To this, 100 parts by mass of phenoxy resin "PKHH" (manufactured by INCHEM, mass average molecular weight 52,000, glass transition temperature 92 ° C.), "KBM-802" as a coupling agent (manufactured by Shin-Etsu Silicone Co., Ltd., trade name, Mercapto 0.6 parts by mass of propyltrimethoxysilane), and “Curesol 2PHZ-PW” as a curing accelerator (manufactured by Shikoku Kasei Co., Ltd., trade name, 2-phenyl-4,5-dihydroxymethylimidazole, decomposition temperature 230 ° C.) 0.5 parts by mass was added and stirred and mixed until uniform. Further, this was filtered through a 100-mesh filter and vacuum defoamed to obtain a varnish of the adhesive composition.

<Example 1>
A mixture obtained by adding 5 parts by mass of Coronate L (manufactured by Nippon Polyurethane) as a polyisocyanate to 100 parts by mass of the acrylic copolymer described above and adding 3 parts by mass of Esacure KIP 150 (manufactured by Lamberti) as a photopolymerization initiator. was dissolved in ethyl acetate and stirred to prepare an adhesive composition.
Next, this pressure-sensitive adhesive composition was applied to a release liner made of a release-treated polyethylene-terephthalate film so that the thickness after drying was 10 μm, and dried at 110° C. for 3 minutes. A pressure-sensitive adhesive sheet having a pressure-sensitive adhesive layer formed on a base film was produced by bonding with a film.

Next, the adhesive composition A described above was applied to a release liner made of a release-treated polyethylene-terephthalate film so that the thickness after drying was 20 μm, and dried at 110° C. for 5 minutes. An adhesive film was prepared by forming an adhesive layer on a release liner.

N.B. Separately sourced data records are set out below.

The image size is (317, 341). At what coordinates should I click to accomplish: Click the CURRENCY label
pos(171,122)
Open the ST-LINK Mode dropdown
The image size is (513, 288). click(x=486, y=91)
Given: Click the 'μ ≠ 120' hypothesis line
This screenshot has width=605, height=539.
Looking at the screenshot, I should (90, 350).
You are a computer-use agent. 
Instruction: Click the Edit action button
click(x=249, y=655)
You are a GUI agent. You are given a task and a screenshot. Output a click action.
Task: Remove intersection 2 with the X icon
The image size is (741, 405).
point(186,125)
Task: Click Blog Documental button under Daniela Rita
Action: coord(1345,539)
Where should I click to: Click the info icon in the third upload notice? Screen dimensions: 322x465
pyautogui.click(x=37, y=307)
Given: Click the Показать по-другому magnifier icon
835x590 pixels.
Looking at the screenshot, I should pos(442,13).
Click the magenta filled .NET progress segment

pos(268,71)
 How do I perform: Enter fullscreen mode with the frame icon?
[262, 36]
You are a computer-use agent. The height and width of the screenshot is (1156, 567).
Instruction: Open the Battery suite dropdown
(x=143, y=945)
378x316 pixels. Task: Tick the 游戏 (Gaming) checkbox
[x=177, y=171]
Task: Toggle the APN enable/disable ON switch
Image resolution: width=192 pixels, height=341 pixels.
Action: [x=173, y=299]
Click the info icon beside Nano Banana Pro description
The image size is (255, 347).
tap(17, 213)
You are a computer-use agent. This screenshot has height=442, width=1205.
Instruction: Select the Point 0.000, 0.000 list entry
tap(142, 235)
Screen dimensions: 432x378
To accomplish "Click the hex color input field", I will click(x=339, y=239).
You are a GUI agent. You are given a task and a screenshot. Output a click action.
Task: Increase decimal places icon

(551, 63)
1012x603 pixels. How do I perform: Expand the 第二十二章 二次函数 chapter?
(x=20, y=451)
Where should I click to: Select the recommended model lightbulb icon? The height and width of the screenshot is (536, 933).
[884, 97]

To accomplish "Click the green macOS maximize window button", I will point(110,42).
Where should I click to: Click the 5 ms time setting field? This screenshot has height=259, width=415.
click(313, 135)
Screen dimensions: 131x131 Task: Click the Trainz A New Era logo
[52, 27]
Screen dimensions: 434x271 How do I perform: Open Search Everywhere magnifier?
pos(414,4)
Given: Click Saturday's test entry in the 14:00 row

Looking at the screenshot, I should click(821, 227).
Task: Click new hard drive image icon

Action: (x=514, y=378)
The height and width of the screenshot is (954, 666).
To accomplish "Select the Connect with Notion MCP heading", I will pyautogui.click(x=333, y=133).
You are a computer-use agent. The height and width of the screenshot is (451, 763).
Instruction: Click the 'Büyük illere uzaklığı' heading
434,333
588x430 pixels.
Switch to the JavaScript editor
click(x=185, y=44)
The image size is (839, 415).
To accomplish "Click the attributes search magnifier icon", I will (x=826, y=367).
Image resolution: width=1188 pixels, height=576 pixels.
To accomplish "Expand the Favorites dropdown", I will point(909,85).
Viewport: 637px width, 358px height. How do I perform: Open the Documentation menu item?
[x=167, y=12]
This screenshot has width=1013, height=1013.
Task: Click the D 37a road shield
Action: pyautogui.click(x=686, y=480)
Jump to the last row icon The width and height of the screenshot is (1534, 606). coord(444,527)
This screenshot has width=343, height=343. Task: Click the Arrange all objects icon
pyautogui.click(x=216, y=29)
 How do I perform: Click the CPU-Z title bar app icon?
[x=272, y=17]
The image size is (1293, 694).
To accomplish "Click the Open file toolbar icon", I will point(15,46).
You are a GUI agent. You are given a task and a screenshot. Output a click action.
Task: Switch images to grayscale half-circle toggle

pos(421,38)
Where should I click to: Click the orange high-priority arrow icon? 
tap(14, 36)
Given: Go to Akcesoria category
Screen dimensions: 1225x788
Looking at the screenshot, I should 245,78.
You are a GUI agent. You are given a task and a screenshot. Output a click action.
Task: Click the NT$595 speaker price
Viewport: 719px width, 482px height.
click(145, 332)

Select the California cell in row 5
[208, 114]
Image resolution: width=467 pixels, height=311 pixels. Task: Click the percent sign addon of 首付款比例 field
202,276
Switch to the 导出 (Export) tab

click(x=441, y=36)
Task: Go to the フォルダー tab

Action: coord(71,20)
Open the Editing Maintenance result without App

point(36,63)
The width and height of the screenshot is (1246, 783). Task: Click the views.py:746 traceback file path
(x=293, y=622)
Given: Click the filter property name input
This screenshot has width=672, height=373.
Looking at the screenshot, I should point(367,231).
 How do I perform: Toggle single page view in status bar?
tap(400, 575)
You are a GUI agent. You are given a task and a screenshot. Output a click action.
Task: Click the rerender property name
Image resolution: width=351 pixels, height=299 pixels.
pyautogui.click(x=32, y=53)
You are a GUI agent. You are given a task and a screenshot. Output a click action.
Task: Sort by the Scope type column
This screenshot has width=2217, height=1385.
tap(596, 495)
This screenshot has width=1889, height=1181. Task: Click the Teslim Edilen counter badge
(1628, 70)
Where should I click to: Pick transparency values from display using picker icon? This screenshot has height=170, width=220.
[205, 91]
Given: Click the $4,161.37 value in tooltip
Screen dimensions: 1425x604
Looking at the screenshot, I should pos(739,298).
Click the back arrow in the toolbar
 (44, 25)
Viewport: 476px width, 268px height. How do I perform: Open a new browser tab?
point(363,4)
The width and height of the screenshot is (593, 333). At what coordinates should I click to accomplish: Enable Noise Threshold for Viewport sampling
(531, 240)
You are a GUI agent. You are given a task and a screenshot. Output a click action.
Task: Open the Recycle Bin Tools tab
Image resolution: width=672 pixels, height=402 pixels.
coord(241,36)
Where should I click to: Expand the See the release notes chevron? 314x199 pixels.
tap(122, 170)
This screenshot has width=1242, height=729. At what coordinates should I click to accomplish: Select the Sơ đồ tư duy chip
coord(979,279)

The adhesive sheet was cut into the shape shown in FIG. Also, the adhesive film was cut into the shape shown in FIG. 3 etc. so as to cover the rear surface of the glass. Then, the adhesive layer side of the adhesive sheet and the adhesive layer side of the adhesive film are adhered so that a portion where the adhesive layer 12 is exposed is formed around the adhesive film as shown in FIG. Together, a tape for glass processing was produced.

<Examples 2 to 8, Comparative Examples 1 to 6>
Glass processing tapes according to Examples 2 to 8 and Comparative Examples 1 to 6 were produced in the same manner as in Example 1, except that the base film and adhesive composition shown in Table 1 were used.

The adhesive tape of the glass processing tape according to Examples and Comparative Examples was cut to have a length of 24 mm (the direction in which the amount of deformation was measured) and a width of 5 mm (the direction perpendicular to the direction in which the amount of deformation was measured). cut to pieces. Using a thermomechanical property tester (manufactured by Rigaku Co., Ltd., trade name: TMA8310), the deformation due to temperature in the two directions of MD and TD is measured by the tensile load method under the following measurement conditions. bottom.
(Measurement condition)
Measurement temperature: -60 to 100°C
Heating rate: 5°C/min
Measurement load: 19.6mN
Atmospheric gas: Nitrogen atmosphere (100 ml/min)
Sampling: 0.5s
Distance between chucks: 20mm

Then, the thermal deformation rate is calculated by the following formula (1), and the integrated value calculated by summing the thermal deformation rate for each 1 ° C. between 40 ° C. and 80 ° C. in the MD direction and the TD direction was calculated. The results are shown in Tables 1 and 2.
Thermal deformation rate TMA (%) = (sample length displacement/sample length before measurement) x 100 (1)

[Evaluation of tip chipping]
By the method described below, the glass was cut into chips for each of the glass processing tapes of Examples and Comparative Examples, and chip chipping was evaluated.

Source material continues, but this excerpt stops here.